Wednesday, March 30, 2011

Adventures in Discworld

 Let's check in with the world of mechanical reproduction for a second.

René Pape has a new Wagner CD! Daniel Barenboim conducts the Staatskapelle Berlin and Pape sings Wotan, Gurnemanz, Hans Sachs, etc. and... Wolfram? Just the Abendstern. With a guest appearance by Placido Domingo, who is not quite competing with Pape for roles yet, but sings Parsifal.

Tune into Oe1 on Saturday night to hear (but not see) Anna Netrebko’s much-anticipated role debut as Anna Bolena live from the Wiener Staatsoper. I will be busy at the time, at the Staatsoper, seeing Anna Netrebko’s role debut as Anna Bolena. The second performance, on Tuesday, April 5, will be broadcast on ORF and Arte TV and in movie theaters. In typically useless fashion, the Staatsoper website mentions the cinema broadcast but has no information at all about where it is happening, so check your proverbial local listings. It's all over Europe but I don't think it's happening anywhere in the US. The production, as seen above (Elina Garanca as Jane Seymour--more flattering than the one available picture of Trebs), seems to be that old favorite, Goth Tudors in Space.
The Bayerische Staatsoper’s Rusalka directed by Martin Kusej that I just wrote about will be out on DVD in May, according to leading lady Kristine Opolais’s website. Watch it! It's really good! And try to ignore the dreadful font choice on the cover.

 Do you think Tosca needs more red velvet chairs and women with severe hairdos (this time Emily Magee)? Then this new DVD of a Zurich Robert Carsen production is for you. (I have not seen it, I’m just extrapolating based on about every other Carsen production I’ve seen.) Bonus: Jonas Kaufmann as Cavaradossi. Wild card: Thomas Hampson as Scarpia?! At least they got the font on the cover right.
Soprano of the Future Mojca Erdmann has a Mozart and co. CD. (And she is doing her best "doe-eyed maiden" look on the cover.) I have not heard this lady yet, but she has a big-label contract, and those are rare, so I assume she’s on the upswing. You need another Mozart aria CD, right? Well, there's Salieri and Paisiello and stuff too, so good on you for that at least, Mojca Erdmann.

Tuesday, March 29, 2011

Turandot: Love bug

So, you have an opera with a frankly barbaric score and libretto. Say, Turandot. What is a violent, dangerous setting for this that doesn’t imply that Chinese society is prone to these kinds of things? I know, insects! They’re vicious, right?
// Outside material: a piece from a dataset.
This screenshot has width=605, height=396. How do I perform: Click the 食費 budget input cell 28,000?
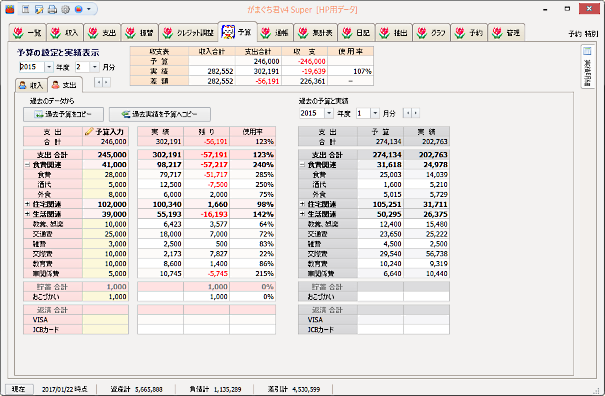click(x=105, y=175)
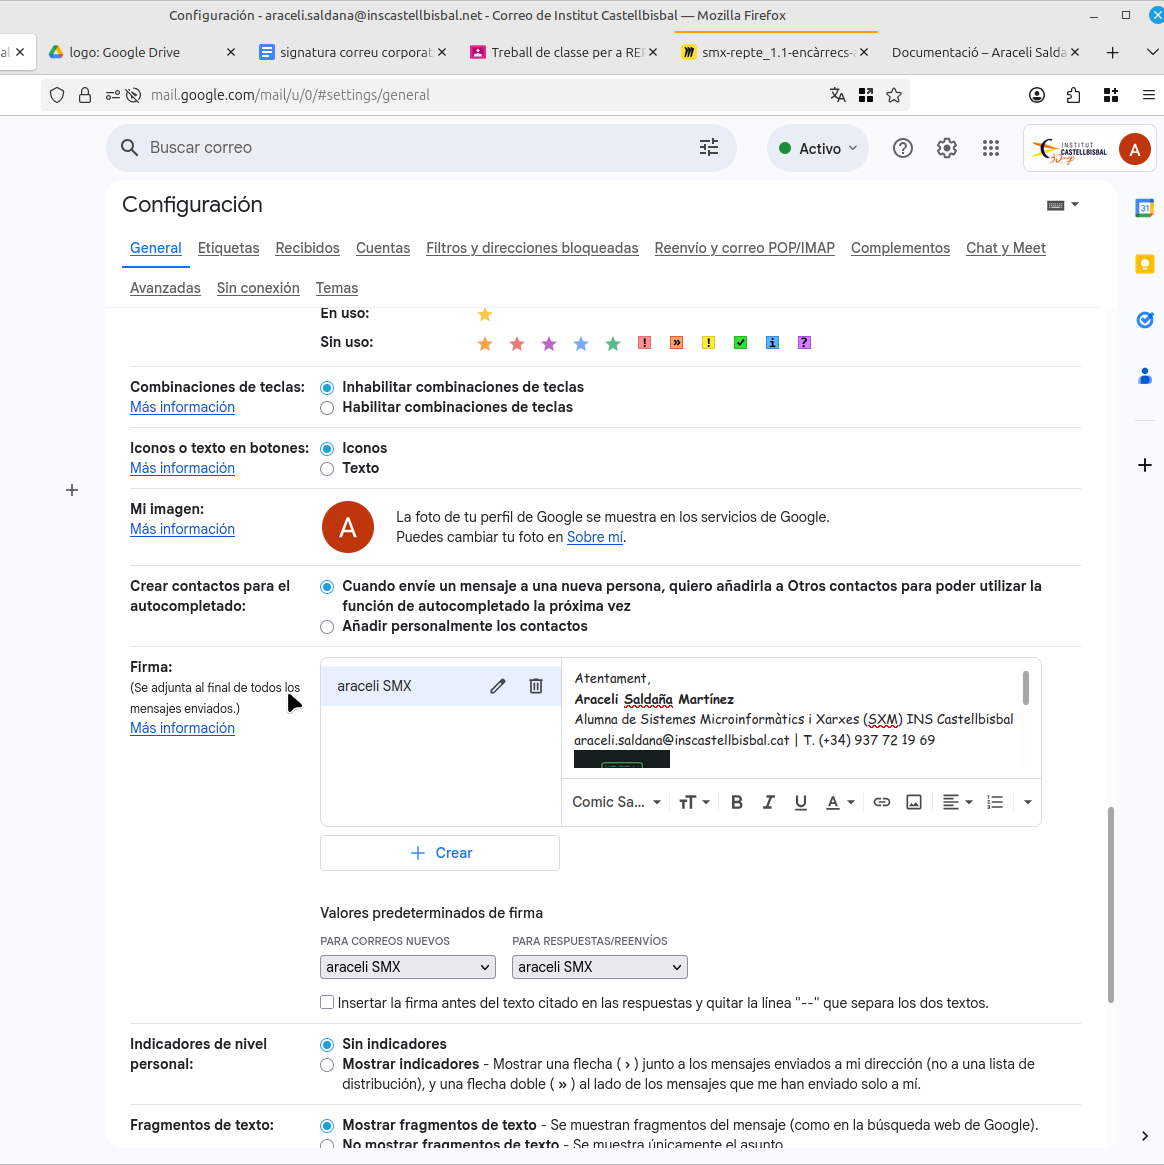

This is the most spectacular production I’ve seen at the Volksoper, and orchestrally one of the best as well. And the basic idea of setting Turandot with bugs is kind of nifty. Unfortunately, it’s the only idea director Renaud Doucet and designer André Barbe (the team responsible for last fall’s Rusalka) seem to have had. Sure looks cool, though!

Dominique Meyer talks

Tomorrow night Wiener Staatsoper chief Dominique Meyer will be speaking at the Rathaus. His topic is "Die Einzigartigkeit der Wiener Staatsoper in der gegenwärtigen Opernwelt,"or, "The Singularity of the Wiener Staatsoper in Today's Operatic World."* 7:00 in the Festsaal, free. I'll be there and will report if anything particularly interesting or outrageous is related. The description makes it sound insufferably smug already, so I may grab a seat near the door.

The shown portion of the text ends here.